By Francisco Alcuaz Jr.
Jan. 13 (Bloomberg) -- Philippine exports fell for a second consecutive month in November as the global recession damped demand for disk drives and mobile-phone chips made by Intel Corp. and other manufacturers in the country.
Overseas sales dropped 11.9 percent to $3.49 billion from a year earlier, the National Statistics Office said in Manila today. The median estimate of eight economists in a Bloomberg News survey was for a 16.6 percent decline. Exports slumped 14.8 percent in October, the biggest drop in seven years.
Philippines stocks and the peso fell on concern the decline in exports will hurt growth in the Southeast Asian economy, forecast to expand in 2009 at the slowest pace in eight years by President Gloria Arroyo’s government.
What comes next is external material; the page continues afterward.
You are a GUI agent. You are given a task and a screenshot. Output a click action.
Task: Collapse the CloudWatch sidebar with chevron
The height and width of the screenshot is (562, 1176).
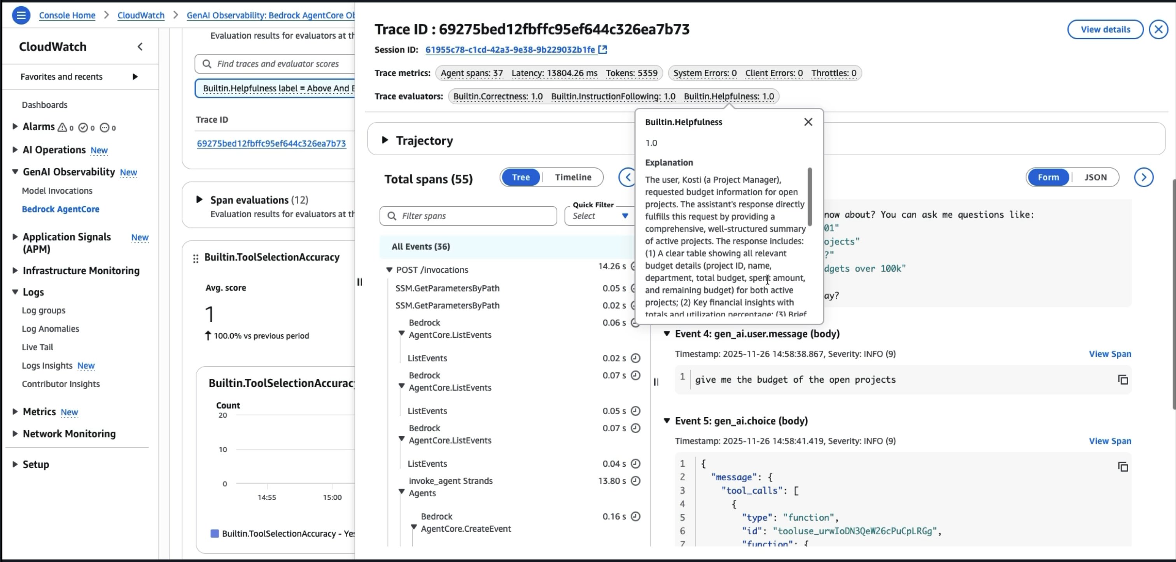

The global slowdown may also hurt remittances from the nation’s overseas workers.
“We’re just beginning to feel the downdraft,” said Song Seng Wun, an economist at CIMB GK Securities Ltd. in Singapore. “The contraction will probably continue well into 2009. As demand slumps, we can only guess about the size of the impact” on exports and overseas jobs.
The Philippine peso declined a fourth day against the U.S. dollar, losing 0.4 percent to 47.725 as of 9:25 a.m. in Manila, according to Tullett Prebon Plc.
Philippine merchandise exports may fall as much as 3 percent in 2009 and electronics shipments may contract 10 percent, BusinessWorld newspaper cited the Export Development Council as saying last week.
Accelerate Spending
Arroyo plans to accelerate spending of this year’s infrastructure budget in the first half to limit the effects of the global slump, Economic Planning Secretary Ralph Recto said Jan. 7.
The central bank cut its key interest rate for the first time in 11 months in December to spur growth, and Governor Amando Tetangco said last week slowing inflation gives policy makers “additional room to find opportunities for monetary easing this year.”
Shipments of electronics products fell 17 percent to $2.02 billion in November. Worldwide semiconductor sales fell 9.8 percent that month from a year earlier, according to the San Jose, California-based Semiconductor Industry Association.
Sales of clothing by manufacturers supplying The Gap Inc. and Polo Ralph Lauren Corp. declined 16 percent to $133 million.
Exports to the U.S., the Philippines’ biggest overseas market, dropped 19 percent to $609 million. Shipments to Japan, the No. 2 destination, fell 3.8 percent to $573 million. Exports to China declined 27 percent.